A signboard explained that I was entering an area of alvars, grassy patches of limestone covered by thin soil. This arrangement limits the species that can grow, and it also makes it prone to flooding. Estonia has a third of the world's alvars -- or did, but their land area has been reduced in the past century.
I reached Naistlaiu port, but there was no boat activity; the only creatures were the sheep resting under the trees. I saw only one at first and then realized they were all over the place, maybe ten under each tree, relaxing close to what had continued as a dirt road but unperturbed by my presence. Then the road swung around back to the north and there were no more sheep.
The dirt road merged back in with the paved road, which I followed almost until it connected with the main road west from Heltermaa. It would have been easy to reach my lodging via the main road, but Google Maps suggested a path instead. It was sometimes dirt and sometimes a road and sometimes grassy, with various branches of it turning off, but as long as I kept going straight I was headed in the right direction.
I had to make one more turn, to the right, and I could barely find it. I wouldn't consider it a path at all -- it was overgrown with grass up to my chest. I did find tire marks under all that growth, so perhaps it had once been an established way, but if so, it got scant regular use. This was going to be one long kilometer.

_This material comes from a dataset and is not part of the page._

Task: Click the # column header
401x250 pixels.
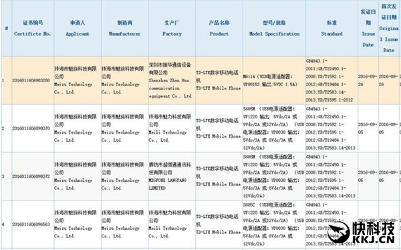Action: click(x=7, y=28)
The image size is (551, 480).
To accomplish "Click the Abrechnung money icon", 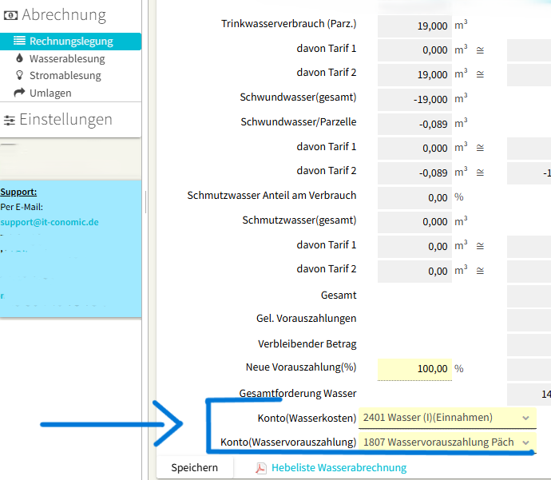I will [10, 15].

The grass got bigger and if I hadn't already had my eyes fixed on the faint stripe cutting across the field, I wouldn't have known I was on a path at all. I pressed ahead, the vegetation swishing at my bare legs, telling myself that stinging nettles are only on the Isle of Wight and poison ivy and ticks only in rural New York. I made friends with the bees and the blue butterflies and tried not to think about a sign way back near Heltermaa warning of snakes.
What remained of the path veered to the left, but the Google Maps route didn't. I could see my lodging ahead. I cut across the field -- the grass was now almost as tall as I -- and soon came to the apartment buildings of Suuremõisa.

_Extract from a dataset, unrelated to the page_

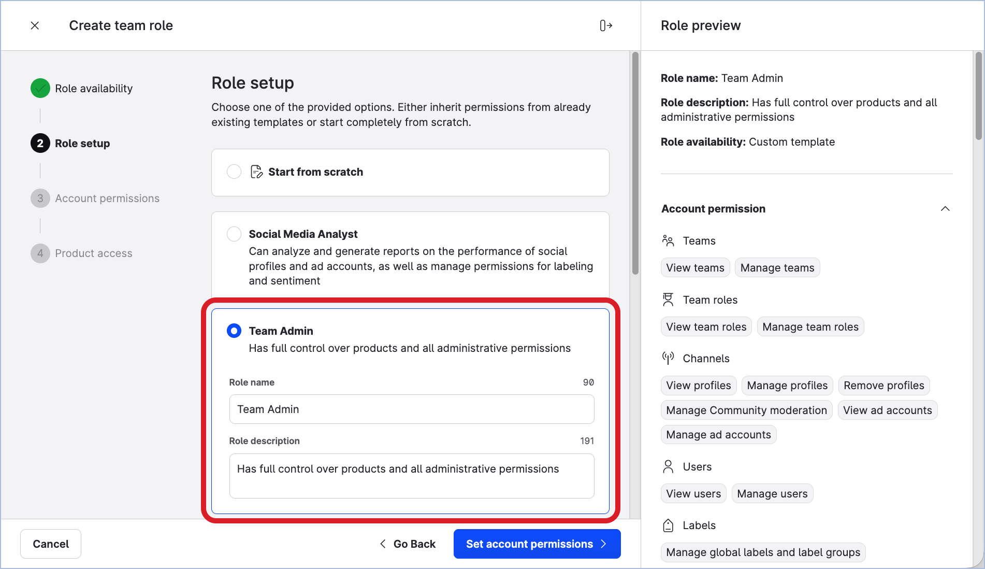Select the Start from scratch radio button
985x569 pixels.
pyautogui.click(x=234, y=172)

I'd booked into an apartment similar to an Airbnb. Like most Soviet apartment buildings, this one had multiple entrances, each leading to a few apartments. Mine was on the first floor, a few steps up from the southern entrance. Inside all was modern: electronic kitchen appliances, electronic thermostats, and a washing machine. There was even a sauna.
But I didn't have time to linger. It was 4 p.m., and I had an hour to tour Suuremõisa's main attraction, the manor dating from the early 1500s and the baroque manor house built between 1755 and 1760 and expanded in the following 12 years. The house was commissioned by Countess Ebba-Margaretha von Stenbock; her son sold it to pay off his debts, and it came under the control of Otto Reinhold Ludvig von Ungern-Sternberg (his name is my name too).
The estate changed hands numerous times, sometimes private property and sometimes state, and it now houses a primary school and a vocational school. It was quite a juxtaposition to see the fading wall paint and elegant roof embellishments in a room full of computers. Nearby is Hiiumaa's oldest stone building, the Pühalepa Church, dating from 1255; it contains Maltese crosses associated with the Ungern-Sternberg family. It is also where Douglas Wells was married.
Suuremõisa's only eatery is a cafe in the manor house that closes at five, so I was left to buy dinner groceries at the village's supermarket and figure out how to use all those fancy appliances. I didn't want to cook, but there was a paucity of ready-made food at the market. Nearly everything required preparation. It also assumed an end result of more than one meal. And that's how I ended up with three breaded chicken cutlets, a third of a pound of sliced cheese, almost a pound of marinated salad, a Turkish seedless grapefruit, two liters of apple-cherry-chokeberry juice, and a chocolate ice-cream bar.
Outside my bedroom window, Pühalepa Church pokes through the trees against the pale-blue midnight sky.